WORK TASK: All that is needed is the line containing "This screenshot has height=525, width=953." and the lines after it to the end of the material, written out exactly, pictures left aside.

PROVIDED ENTRIES:
»»

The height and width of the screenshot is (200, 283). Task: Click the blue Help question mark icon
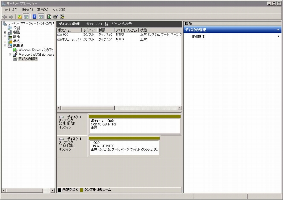pos(34,17)
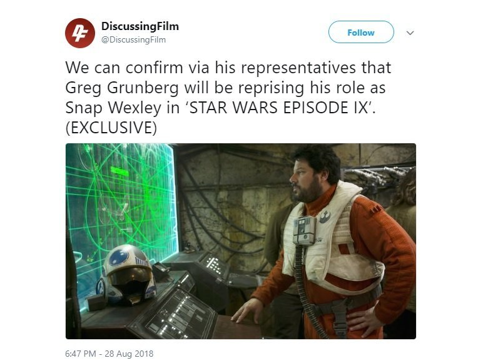498x363 pixels.
Task: Open the 6:47 PM tweet timestamp
Action: click(80, 354)
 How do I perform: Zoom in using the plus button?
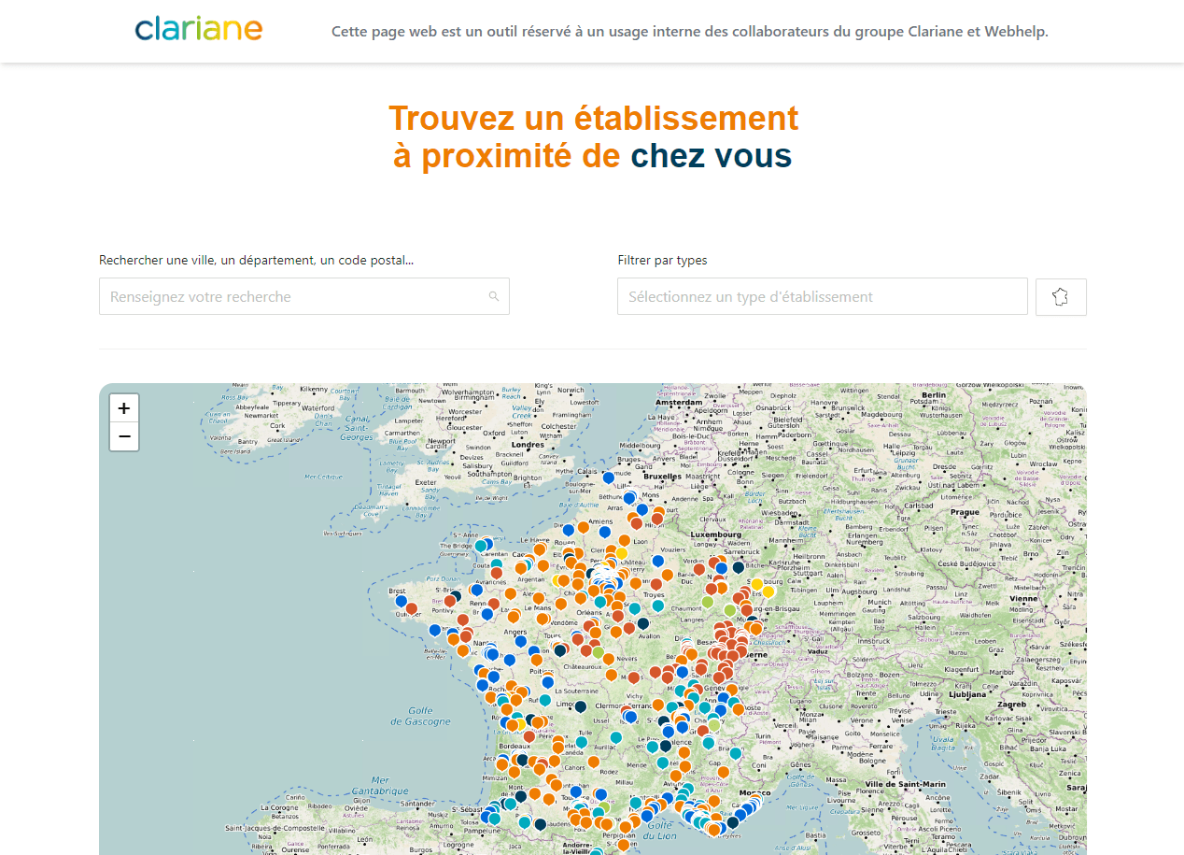[x=123, y=407]
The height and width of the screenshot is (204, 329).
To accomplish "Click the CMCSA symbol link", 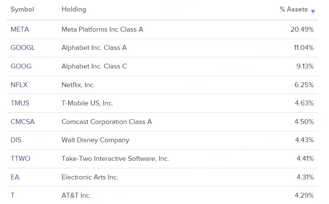I will click(23, 122).
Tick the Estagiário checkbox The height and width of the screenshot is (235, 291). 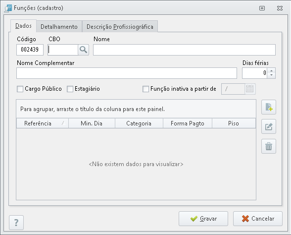(70, 89)
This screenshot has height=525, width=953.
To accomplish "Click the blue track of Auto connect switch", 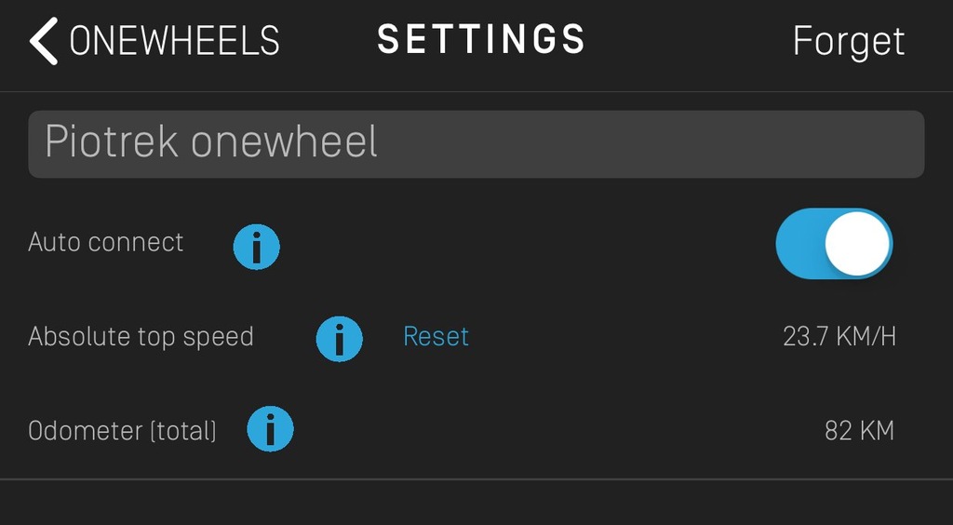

««

FINISHED EXERCISE:
This screenshot has height=525, width=953.
To accomplish "Click the blue track of Auto connect switch", 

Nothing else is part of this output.